After locating the line that contains "Viewport: 475px width, 457px height.", transcribe exactly that line and each one after it until the data ends, skipping pictures.
Supplied information Block Start
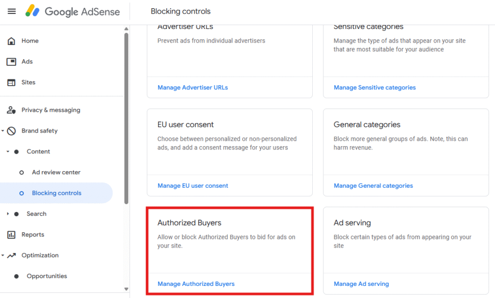495x298 pixels.
Task: Click the Google AdSense logo
Action: (x=73, y=11)
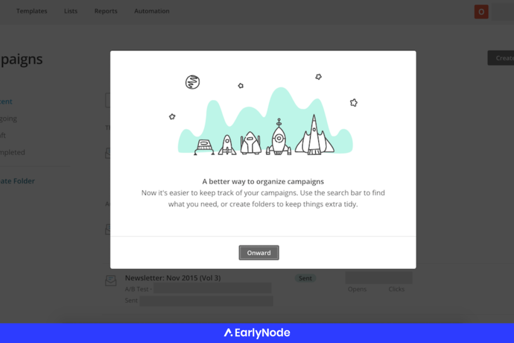Viewport: 514px width, 343px height.
Task: Click the Clicks statistic label
Action: point(397,289)
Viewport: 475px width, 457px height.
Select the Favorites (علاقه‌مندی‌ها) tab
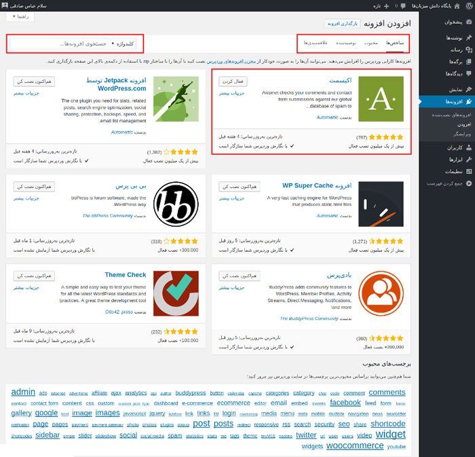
Supplied information Block End
- [Solved exercise]
Viewport: 475px width, 457px height.
Select the Favorites (علاقه‌مندی‌ها) tab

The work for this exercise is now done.